**WHAT IS BEING ASKED**
Show each line of the data below that contains the word "This", copying those lines unchanged.

**LISTING**
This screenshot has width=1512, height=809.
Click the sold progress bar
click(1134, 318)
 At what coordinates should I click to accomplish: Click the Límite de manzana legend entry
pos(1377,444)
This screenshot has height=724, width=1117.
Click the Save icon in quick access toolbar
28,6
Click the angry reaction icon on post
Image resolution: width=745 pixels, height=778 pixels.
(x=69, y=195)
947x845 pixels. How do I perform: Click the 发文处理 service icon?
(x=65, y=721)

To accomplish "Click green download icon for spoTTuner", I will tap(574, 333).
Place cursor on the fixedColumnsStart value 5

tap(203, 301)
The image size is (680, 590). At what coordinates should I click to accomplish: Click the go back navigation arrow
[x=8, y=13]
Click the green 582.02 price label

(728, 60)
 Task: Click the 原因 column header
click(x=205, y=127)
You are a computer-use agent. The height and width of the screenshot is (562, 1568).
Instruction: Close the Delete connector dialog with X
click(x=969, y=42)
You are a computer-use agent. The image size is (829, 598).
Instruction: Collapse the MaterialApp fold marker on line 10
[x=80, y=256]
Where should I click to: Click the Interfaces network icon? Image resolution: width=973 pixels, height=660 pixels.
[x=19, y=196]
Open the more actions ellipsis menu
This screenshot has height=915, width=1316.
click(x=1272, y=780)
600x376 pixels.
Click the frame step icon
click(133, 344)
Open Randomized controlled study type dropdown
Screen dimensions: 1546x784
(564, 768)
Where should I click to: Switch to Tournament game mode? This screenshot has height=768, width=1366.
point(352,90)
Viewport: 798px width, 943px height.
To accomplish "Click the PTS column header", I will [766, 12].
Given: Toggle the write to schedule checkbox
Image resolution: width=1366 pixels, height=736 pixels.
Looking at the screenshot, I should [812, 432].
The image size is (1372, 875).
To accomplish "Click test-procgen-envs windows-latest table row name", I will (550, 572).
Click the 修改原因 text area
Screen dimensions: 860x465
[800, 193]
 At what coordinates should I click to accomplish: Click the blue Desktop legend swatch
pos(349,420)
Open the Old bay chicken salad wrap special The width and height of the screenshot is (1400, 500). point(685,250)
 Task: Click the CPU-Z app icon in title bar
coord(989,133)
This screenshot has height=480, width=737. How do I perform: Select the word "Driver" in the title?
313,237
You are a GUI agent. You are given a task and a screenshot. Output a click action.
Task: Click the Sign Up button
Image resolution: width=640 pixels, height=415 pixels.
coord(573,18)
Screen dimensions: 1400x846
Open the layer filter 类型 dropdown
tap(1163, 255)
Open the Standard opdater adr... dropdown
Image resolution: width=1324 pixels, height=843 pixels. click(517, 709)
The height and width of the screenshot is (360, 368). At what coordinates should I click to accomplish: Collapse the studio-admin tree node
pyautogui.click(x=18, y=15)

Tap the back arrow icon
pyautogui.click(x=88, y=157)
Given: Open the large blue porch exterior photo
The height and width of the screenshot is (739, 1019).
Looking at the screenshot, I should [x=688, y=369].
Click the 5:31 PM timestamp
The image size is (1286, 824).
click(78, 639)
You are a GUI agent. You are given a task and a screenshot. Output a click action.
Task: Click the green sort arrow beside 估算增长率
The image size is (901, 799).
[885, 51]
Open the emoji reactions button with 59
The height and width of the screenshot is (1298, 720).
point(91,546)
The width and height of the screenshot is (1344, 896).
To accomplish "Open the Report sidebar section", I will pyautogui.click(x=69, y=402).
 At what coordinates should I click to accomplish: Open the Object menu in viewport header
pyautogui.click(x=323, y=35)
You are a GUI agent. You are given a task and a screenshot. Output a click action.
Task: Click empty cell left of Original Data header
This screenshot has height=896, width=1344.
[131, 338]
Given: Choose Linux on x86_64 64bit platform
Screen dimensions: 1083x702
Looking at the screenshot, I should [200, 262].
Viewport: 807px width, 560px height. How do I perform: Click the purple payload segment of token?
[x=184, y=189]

**EXERCISE RESULT**
This screenshot has width=1512, height=809.
This screenshot has height=724, width=1117.
This screenshot has height=915, width=1316.
Where should I click to: Switch to Tournament game mode? This screenshot has height=768, width=1366.
This screenshot has height=480, width=737. How do I perform: Select the word "Driver" in the title?
This screenshot has height=896, width=1344.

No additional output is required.